- TEXT BLOCK:
*****
Solar Cities in Australia

Solar Cities is an Australian Government initiative that assists whole communities to rethink the way they use and produce energy. Governments and industry work with communities in the program to trial solar technologies, energy efficiency measures, pricing arrangements and metering technologies.

Australia's seven Solar Cities are located in Adelaide, Alice Springs, Blacktown, Central Victoria, Moreland, Perth and Townsville. The program continues until 2013.


Dezhou - The Solar City in China

The 4th International Solar Cities Congress will be held in Dezhou, China in 2010 and will be held in a new conference centre that will source 95% of its energy needs from renewable energy and will feature a 5000 square meter area solar system, a solar desalination plant and a solar energy theme park. It promises to be an event not to be missed !

No doubt the city of Dezhou deserved to be the host of the an ISCI congress: The 4th International Solar Cities Congress takes place from 16 to 19 September 2010. The city of Dezhou with its China Solar Valley hosts several innovative industries making components for our solar future.

But their solar products are not only produced here, they are also applied throughout the city of Dezhou.
European Solar Cities Project

Each Solar City will integrate a unique combination of energy options such as energy efficiency measures for homes and businesses, the use of solar technologies, cost reflective pricing trials to reward people who use energy wisely, and community education about better energy usage in an increasingly energy-reliant world.

The information will be analysed to see how different members of a community can best reduce energy consumption, and how governments, industries and individuals can support wise energy use. In particular, the program aims to demonstrate the environmental and economic effects of combining cost reflective pricing with the widespread use of solar technology, energy efficiency and smart meters find out what barriers exist regarding energy efficiency, electricity demand management and the use of solar technology, among businesses and householders and test ways to deal with these barriers.
*****
- EXTRACTED DATA:
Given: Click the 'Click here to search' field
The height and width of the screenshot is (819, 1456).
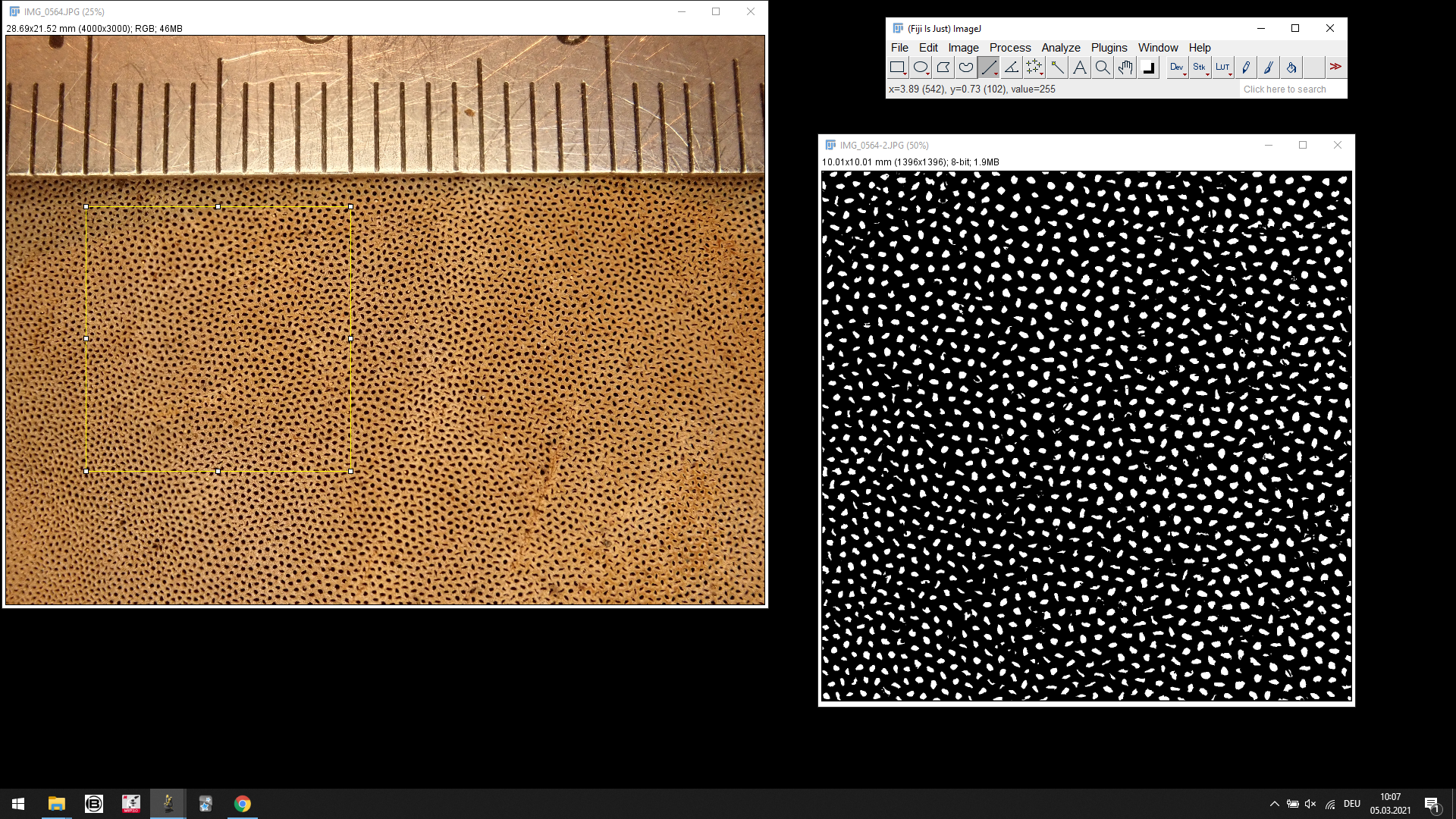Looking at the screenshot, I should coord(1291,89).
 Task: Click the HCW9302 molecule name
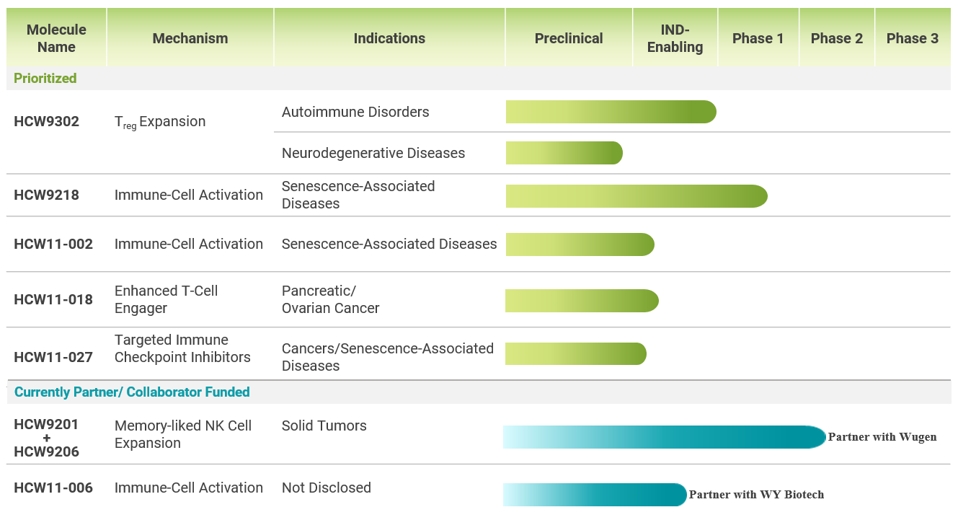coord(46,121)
*****
- EXERCISE TASKS:
a – In the solar cities text, on what dates does the 4th International Solar Cities Congress take place?
b – Please continue the solar cities text, starting right after its last sentence.

- TASK RESPONSES:
a – 16 to 19 September 2010

b –
Conclusion
Most of the energy consumption is taking place in cities around the world and this will directely inject more carbon dioxide in to the atmosphere. So studying and analysing the energy consumption pattern at the city level is very important for reducing the emission of Green House Gases. Inclusion of more Renewable Energy Sources for electricirty generation and reducing the energy consumption by various energy conservation measures can be undertaken in each city for reducing the emission level. Thus each city can contribute in a greater way for the sake of humanity and I do hope that the concept of Solar City will contribute much for that.

Saturday, July 11, 2009

G8 Summit at L'Aquila- We expected more from the G8 Nations



The G8 First World countries meeting at L’Aquila, Italy (Canada, France, Germany, Italy, Japan, Russia, UK and the US) were also joined at the summit by leaders or representatives from the G5 group of emerging economies (Brazil, China, India, Mexico and South Africa) .

The leaders of the G8 leading industrial countries have agreed to try to limit global warming to just 2C (3.6F) above pre-industrial levels by 2050; that G8 nations are to cut carbon emissions by 80% by 2050; and that World carbon emissions should be cut by 50% by 2050 (Refer: http://news.bbc.co.uk/2/hi/in_depth/8141514.stm ).

This outcome has been criticized by the UN Secretary General Ban-ki Moon as insufficient and inconsistent with urgent scientific advice (Refer: http://news.bbc.co.uk/2/hi/europe/8143059.stm ).
All eyes were on the U.S. delegation since President Barack Obama's pledge to cut U.S. greenhouse gas emissions to 1990 levels by 2020 injected momentum into the Copenhagen talks. His predecessor, George W. Bush had rejected the previous Kyoto deal. But nothing came out as an alternative proposal.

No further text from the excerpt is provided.